Topological rings occur in mathematical analysis, for examples as rings of continuous real-valued functions on some topological space (where the topology is given by pointwise convergence), or as rings of continuous linear operators on some normed vector space; all Banach algebras are topological rings. The rational, real, complex and p-adic numbers are also topological rings (even topological fields[?]) with their standard topologies.
In algebra, the following construction is common: one starts with a commutative ring R containing an ideal I, and then considers the I-adic topology on R: a subset U of R is open iff for every x in U there exists a natural number n such that x + In ⊆ U. This turns R into a topological ring. The I-adic topology is Hausdorff if and only if the intersection of all powers of I is the zero ideal (0).
The p-adic topology on the integers is an example of an I-adic topolgy (with I = (p)).
Every topological ring is a topological group (with respect to addition) and hence a uniform space in a natural manner. One can thus ask whether a given topological ring R is complete.

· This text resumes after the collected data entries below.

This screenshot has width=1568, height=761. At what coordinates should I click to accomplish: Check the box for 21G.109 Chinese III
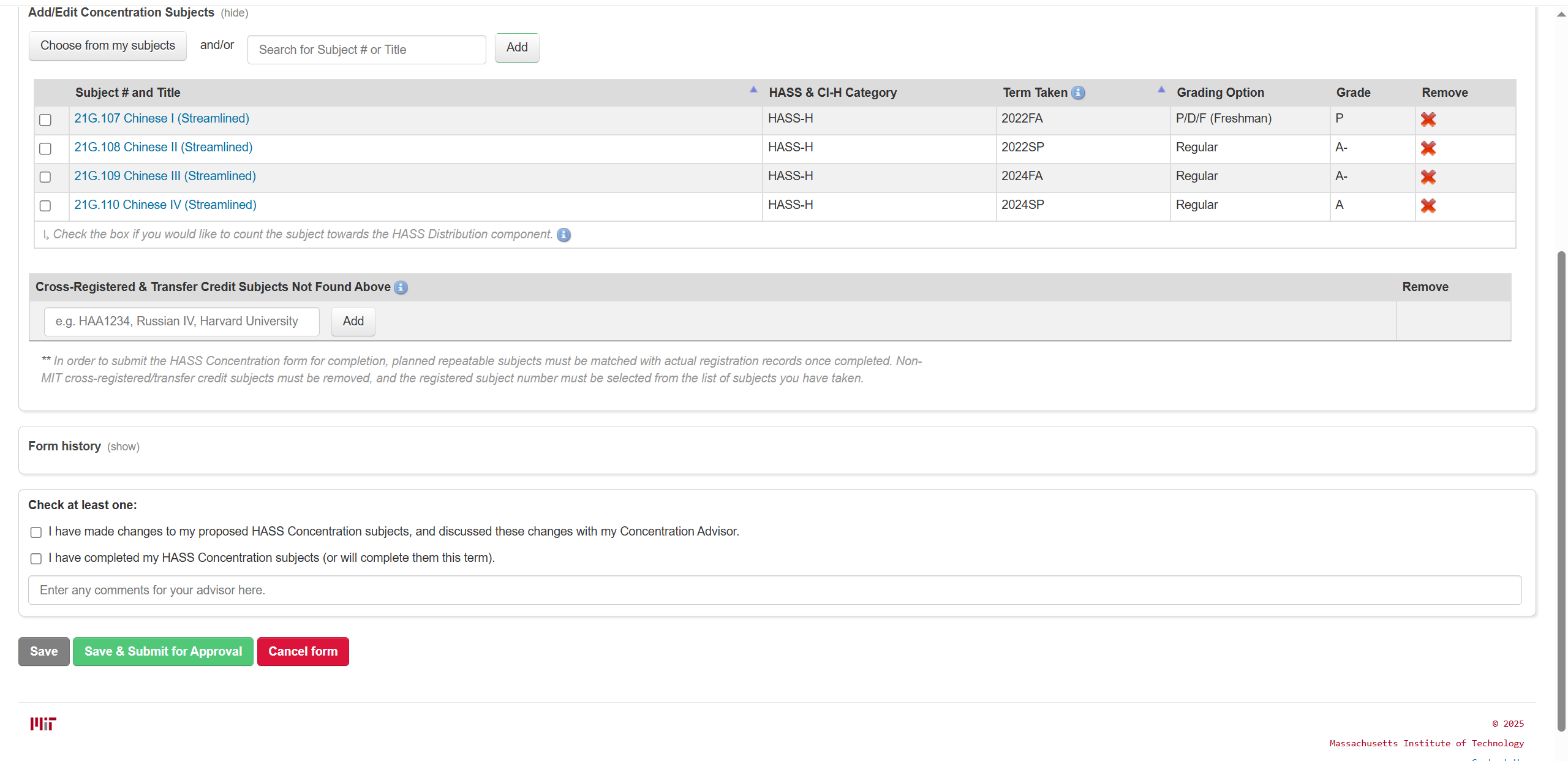click(45, 177)
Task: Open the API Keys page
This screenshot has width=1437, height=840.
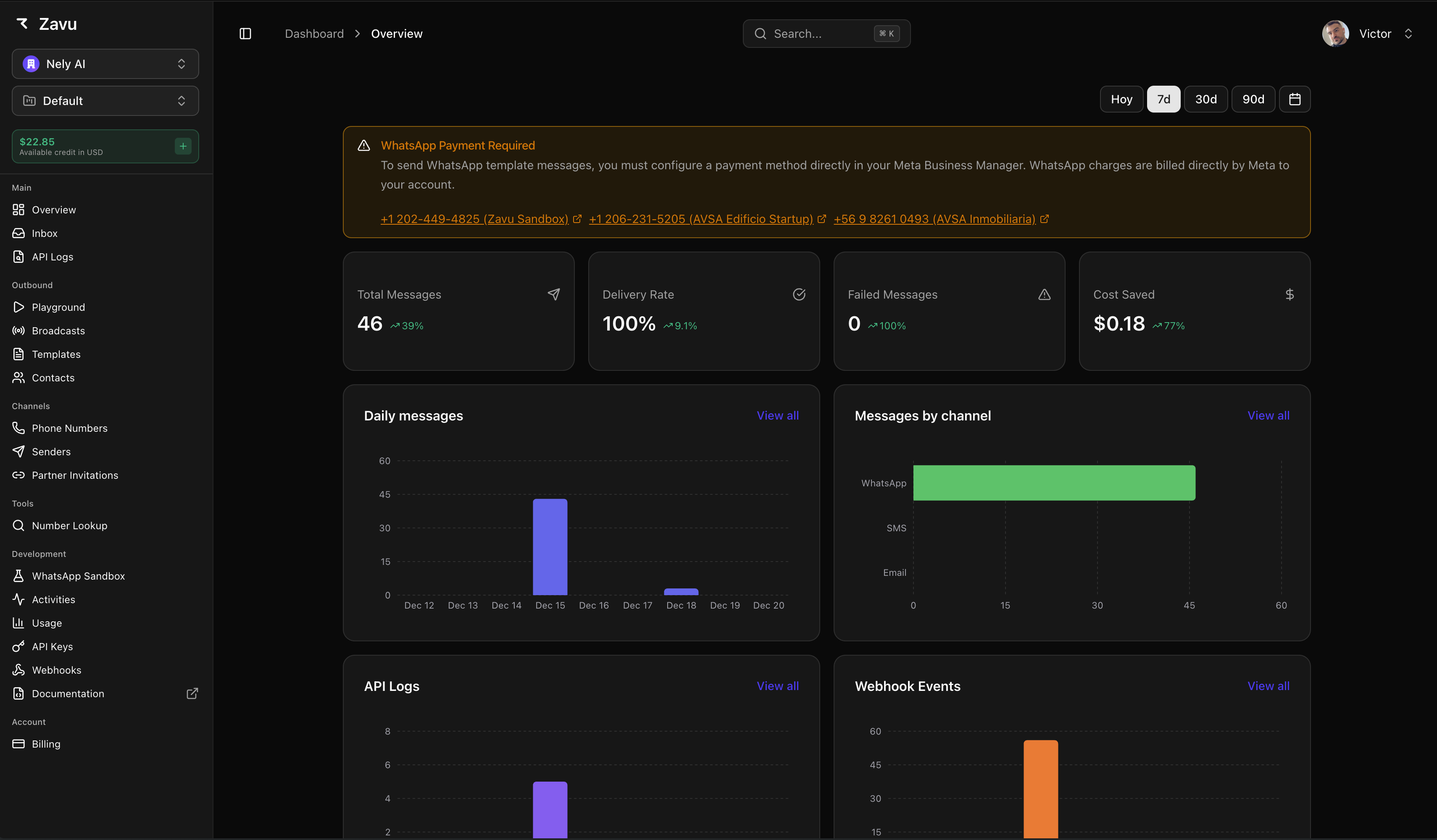Action: pos(52,647)
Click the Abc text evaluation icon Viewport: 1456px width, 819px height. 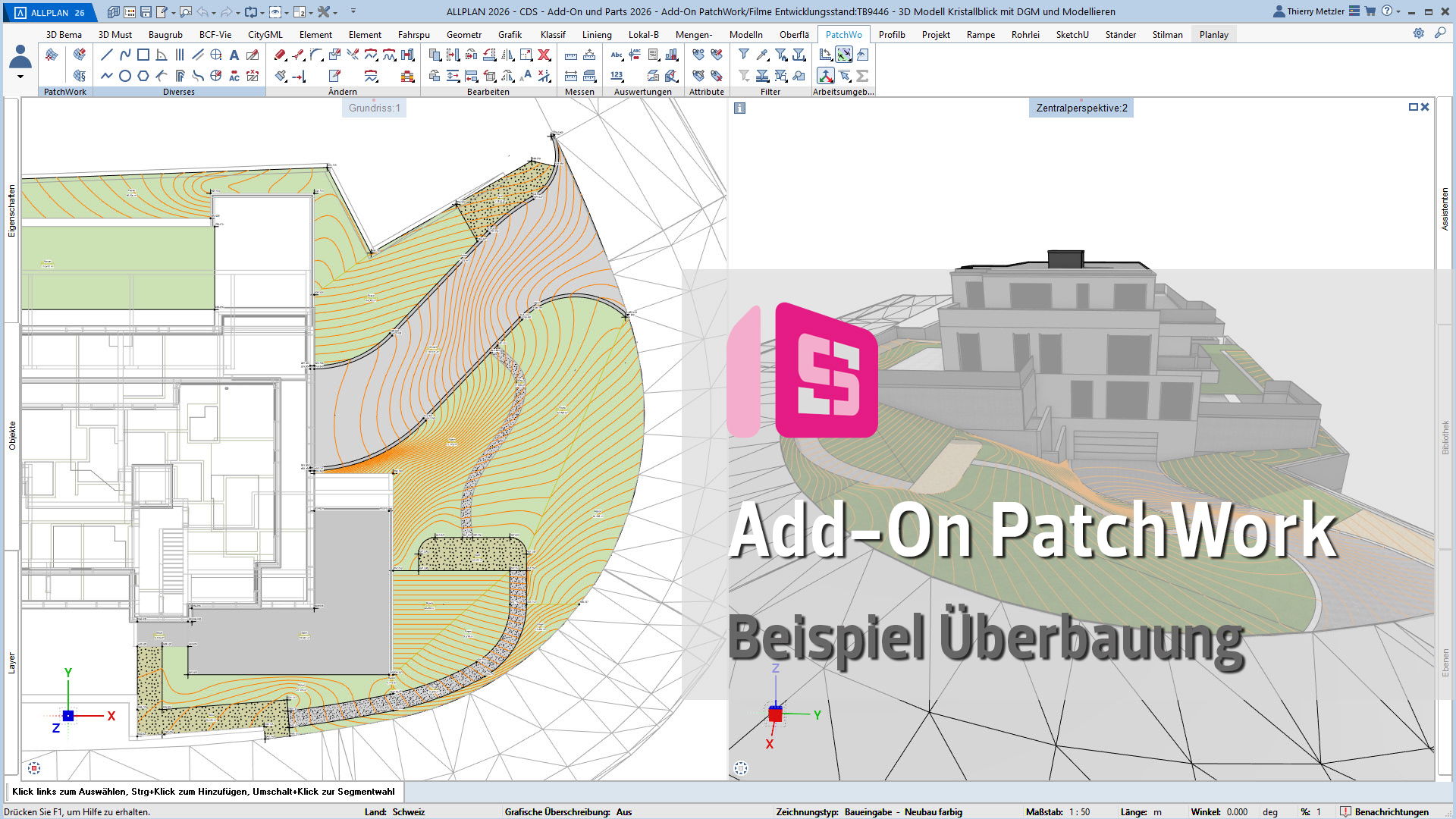click(617, 55)
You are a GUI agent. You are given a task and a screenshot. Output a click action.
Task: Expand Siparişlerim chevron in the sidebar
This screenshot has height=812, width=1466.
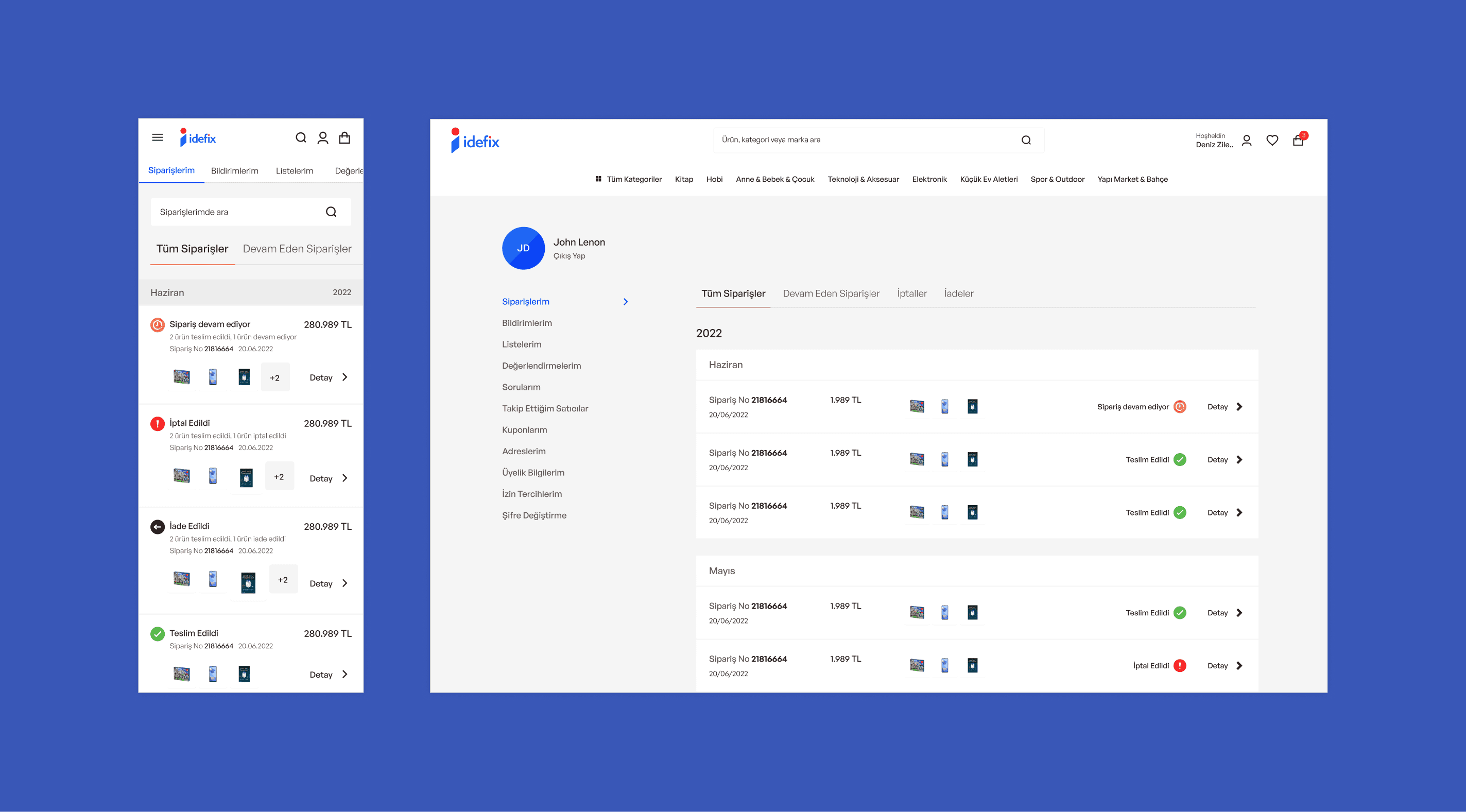pos(626,302)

If it is not, then it can be completed: one can find an essentially unique complete topological ring S which contains R as a dense subring such that the given topology on R equals the subspace topology arising from S. The ring S can be constructed as a set of equivalence classes of Cauchy sequences in R.
The rings of formal power series and the p-adic integers are most naturally defined as completions of certain topological rings carrying I-adic topologies.